### Aim of the exercise
Copy each line of the listing that includes "stepper".

(Data for analysis)

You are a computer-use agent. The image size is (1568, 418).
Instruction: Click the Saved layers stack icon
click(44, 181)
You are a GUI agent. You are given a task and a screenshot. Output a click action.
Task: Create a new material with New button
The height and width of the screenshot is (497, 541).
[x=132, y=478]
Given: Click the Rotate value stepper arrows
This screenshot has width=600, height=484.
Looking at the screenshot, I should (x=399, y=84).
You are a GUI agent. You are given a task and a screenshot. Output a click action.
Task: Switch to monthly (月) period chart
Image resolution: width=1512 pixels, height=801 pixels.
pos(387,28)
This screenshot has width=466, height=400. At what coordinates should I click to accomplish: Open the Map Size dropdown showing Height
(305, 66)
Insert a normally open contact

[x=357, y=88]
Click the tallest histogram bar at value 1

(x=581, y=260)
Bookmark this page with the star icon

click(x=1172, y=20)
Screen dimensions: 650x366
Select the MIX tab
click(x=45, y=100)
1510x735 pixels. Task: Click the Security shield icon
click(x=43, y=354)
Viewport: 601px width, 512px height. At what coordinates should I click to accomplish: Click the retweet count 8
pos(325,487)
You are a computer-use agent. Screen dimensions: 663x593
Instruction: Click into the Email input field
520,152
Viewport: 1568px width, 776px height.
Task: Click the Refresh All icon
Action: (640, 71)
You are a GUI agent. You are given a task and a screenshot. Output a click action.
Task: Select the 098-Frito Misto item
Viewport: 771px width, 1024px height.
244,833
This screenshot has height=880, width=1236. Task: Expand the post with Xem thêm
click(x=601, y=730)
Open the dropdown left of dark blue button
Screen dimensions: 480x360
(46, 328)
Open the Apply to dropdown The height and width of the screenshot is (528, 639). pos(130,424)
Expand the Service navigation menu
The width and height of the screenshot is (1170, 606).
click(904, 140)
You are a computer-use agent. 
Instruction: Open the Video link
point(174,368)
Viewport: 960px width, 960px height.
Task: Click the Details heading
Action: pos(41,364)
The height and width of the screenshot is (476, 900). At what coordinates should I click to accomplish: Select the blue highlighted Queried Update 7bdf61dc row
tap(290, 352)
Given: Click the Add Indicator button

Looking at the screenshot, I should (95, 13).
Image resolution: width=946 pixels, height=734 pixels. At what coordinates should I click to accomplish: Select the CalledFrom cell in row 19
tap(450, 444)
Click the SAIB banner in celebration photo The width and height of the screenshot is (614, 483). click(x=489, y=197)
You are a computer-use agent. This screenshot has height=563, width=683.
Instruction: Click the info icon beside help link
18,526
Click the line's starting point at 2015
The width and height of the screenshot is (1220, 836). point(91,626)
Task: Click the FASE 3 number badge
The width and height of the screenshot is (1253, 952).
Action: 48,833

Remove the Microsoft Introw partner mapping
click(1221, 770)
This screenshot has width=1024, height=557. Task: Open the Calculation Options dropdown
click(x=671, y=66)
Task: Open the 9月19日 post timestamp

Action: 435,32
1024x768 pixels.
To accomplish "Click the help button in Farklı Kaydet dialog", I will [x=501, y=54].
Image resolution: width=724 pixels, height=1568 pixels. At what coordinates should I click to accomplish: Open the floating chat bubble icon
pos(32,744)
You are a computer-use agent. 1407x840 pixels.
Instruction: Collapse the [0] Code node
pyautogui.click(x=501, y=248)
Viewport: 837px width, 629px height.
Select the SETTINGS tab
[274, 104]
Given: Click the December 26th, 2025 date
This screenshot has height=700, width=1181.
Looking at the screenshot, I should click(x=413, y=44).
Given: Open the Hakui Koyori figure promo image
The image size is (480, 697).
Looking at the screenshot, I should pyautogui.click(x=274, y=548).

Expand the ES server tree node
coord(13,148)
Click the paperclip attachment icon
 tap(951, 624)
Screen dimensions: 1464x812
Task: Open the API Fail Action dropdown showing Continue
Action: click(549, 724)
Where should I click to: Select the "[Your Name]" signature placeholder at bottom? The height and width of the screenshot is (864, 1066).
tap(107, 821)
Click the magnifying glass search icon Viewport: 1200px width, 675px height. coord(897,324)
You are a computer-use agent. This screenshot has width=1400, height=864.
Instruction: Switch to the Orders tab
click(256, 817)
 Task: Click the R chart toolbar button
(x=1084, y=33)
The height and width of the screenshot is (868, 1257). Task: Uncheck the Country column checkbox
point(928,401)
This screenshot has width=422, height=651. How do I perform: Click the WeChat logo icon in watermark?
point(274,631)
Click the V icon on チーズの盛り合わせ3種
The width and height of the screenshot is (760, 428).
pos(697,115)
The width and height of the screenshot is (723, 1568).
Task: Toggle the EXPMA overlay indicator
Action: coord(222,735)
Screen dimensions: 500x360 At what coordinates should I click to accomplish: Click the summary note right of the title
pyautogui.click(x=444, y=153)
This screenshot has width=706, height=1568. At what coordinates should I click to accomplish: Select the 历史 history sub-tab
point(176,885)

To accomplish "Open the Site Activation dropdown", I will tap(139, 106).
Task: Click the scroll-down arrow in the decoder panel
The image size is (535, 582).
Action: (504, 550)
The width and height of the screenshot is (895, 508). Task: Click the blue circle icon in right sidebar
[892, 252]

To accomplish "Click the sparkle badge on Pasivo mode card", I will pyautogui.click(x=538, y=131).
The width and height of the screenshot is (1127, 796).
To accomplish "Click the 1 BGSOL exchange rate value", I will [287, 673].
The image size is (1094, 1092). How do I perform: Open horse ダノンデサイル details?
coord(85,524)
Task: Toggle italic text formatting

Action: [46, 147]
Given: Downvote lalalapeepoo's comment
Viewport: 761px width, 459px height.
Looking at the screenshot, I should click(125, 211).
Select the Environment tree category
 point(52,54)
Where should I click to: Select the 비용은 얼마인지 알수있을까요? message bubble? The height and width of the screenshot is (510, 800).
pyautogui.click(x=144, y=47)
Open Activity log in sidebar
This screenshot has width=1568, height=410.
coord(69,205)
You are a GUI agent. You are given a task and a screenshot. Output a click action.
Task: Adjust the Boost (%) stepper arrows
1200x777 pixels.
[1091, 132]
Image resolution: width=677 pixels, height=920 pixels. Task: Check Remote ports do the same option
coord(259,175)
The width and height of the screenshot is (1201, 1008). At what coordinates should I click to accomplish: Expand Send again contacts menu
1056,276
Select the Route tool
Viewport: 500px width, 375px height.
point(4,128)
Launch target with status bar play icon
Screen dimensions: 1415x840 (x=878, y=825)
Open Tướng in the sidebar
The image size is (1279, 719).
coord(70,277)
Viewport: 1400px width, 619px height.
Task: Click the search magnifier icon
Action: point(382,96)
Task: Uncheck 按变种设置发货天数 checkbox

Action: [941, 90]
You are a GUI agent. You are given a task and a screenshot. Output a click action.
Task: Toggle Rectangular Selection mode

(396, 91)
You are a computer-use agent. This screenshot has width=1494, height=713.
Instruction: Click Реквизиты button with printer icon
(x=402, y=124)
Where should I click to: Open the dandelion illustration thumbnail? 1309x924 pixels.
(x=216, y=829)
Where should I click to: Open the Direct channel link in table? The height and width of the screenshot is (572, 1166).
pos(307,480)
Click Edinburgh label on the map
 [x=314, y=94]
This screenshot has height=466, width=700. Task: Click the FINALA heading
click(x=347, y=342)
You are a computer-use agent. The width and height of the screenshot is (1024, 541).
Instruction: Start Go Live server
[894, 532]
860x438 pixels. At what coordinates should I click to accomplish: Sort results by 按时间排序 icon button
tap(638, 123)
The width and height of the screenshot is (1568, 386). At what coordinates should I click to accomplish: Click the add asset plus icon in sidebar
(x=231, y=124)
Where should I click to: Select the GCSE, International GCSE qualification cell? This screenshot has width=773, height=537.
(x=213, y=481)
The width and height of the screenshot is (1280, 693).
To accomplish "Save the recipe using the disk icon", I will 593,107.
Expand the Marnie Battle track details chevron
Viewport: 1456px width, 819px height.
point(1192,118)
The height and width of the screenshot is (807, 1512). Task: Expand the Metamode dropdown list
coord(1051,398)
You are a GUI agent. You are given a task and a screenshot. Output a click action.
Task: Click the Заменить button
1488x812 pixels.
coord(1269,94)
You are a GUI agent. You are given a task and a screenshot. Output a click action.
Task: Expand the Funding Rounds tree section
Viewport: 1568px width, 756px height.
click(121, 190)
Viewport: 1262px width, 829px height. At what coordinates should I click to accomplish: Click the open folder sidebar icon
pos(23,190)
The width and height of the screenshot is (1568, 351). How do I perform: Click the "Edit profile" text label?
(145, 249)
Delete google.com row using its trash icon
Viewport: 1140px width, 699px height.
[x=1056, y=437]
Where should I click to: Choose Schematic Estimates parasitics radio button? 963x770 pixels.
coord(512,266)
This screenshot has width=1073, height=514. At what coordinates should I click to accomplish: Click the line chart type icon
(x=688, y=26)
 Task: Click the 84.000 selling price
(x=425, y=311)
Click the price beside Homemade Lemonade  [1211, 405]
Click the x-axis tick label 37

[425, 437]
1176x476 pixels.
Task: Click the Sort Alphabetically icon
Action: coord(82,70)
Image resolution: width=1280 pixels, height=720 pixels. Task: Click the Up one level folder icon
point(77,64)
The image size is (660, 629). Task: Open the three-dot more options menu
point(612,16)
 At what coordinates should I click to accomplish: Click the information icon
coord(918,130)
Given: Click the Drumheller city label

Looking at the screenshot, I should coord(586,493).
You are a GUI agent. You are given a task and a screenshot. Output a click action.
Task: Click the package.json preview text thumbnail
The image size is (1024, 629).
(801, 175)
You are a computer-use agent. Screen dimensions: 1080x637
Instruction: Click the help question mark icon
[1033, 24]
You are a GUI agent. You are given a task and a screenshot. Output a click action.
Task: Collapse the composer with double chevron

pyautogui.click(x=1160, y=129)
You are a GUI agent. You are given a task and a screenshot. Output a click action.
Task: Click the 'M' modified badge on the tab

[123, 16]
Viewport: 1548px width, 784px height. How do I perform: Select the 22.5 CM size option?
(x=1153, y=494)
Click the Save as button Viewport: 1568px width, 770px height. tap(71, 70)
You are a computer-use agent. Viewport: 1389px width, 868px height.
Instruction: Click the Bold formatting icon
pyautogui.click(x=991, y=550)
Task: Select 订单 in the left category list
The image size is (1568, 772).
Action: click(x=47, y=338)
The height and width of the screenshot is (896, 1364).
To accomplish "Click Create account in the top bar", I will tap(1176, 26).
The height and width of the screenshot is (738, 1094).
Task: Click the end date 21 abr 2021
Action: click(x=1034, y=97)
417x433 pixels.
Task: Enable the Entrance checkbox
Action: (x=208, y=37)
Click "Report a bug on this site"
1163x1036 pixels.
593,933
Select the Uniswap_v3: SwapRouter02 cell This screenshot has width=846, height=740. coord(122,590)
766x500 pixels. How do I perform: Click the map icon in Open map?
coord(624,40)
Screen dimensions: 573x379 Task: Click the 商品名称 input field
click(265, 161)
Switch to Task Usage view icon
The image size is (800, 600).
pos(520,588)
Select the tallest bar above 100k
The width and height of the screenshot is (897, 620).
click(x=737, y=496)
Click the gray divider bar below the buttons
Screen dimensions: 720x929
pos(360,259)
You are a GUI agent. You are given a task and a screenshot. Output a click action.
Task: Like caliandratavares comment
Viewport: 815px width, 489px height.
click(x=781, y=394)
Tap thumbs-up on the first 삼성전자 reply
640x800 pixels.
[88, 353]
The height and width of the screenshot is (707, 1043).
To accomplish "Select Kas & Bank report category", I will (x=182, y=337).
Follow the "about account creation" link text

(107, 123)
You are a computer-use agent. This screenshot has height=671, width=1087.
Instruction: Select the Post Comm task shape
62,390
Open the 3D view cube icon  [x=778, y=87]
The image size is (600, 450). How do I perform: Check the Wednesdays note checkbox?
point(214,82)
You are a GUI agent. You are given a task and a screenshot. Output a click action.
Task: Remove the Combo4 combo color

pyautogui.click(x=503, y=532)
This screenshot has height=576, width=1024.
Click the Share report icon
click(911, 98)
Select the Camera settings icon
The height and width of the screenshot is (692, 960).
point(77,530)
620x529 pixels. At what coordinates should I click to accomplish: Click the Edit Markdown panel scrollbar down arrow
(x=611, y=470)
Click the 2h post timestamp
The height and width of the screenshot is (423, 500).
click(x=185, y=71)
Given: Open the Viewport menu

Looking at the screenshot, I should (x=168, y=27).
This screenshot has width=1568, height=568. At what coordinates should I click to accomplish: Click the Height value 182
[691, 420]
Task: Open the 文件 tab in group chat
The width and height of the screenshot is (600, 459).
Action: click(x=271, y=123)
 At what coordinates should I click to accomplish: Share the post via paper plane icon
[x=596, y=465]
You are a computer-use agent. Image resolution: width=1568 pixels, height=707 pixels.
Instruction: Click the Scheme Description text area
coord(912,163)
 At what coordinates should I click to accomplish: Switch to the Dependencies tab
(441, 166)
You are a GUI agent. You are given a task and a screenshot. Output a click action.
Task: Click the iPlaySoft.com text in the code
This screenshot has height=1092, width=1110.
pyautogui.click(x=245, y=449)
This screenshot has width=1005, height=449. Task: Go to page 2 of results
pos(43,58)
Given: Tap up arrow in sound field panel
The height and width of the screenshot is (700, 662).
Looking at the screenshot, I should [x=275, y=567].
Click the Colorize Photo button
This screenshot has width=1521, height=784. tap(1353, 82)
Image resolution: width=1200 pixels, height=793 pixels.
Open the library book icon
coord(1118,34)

(End Data for analysis)

### Result of the exercise
Given: Click the Rotate value stepper arrows
Task: Adjust the Boost (%) stepper arrows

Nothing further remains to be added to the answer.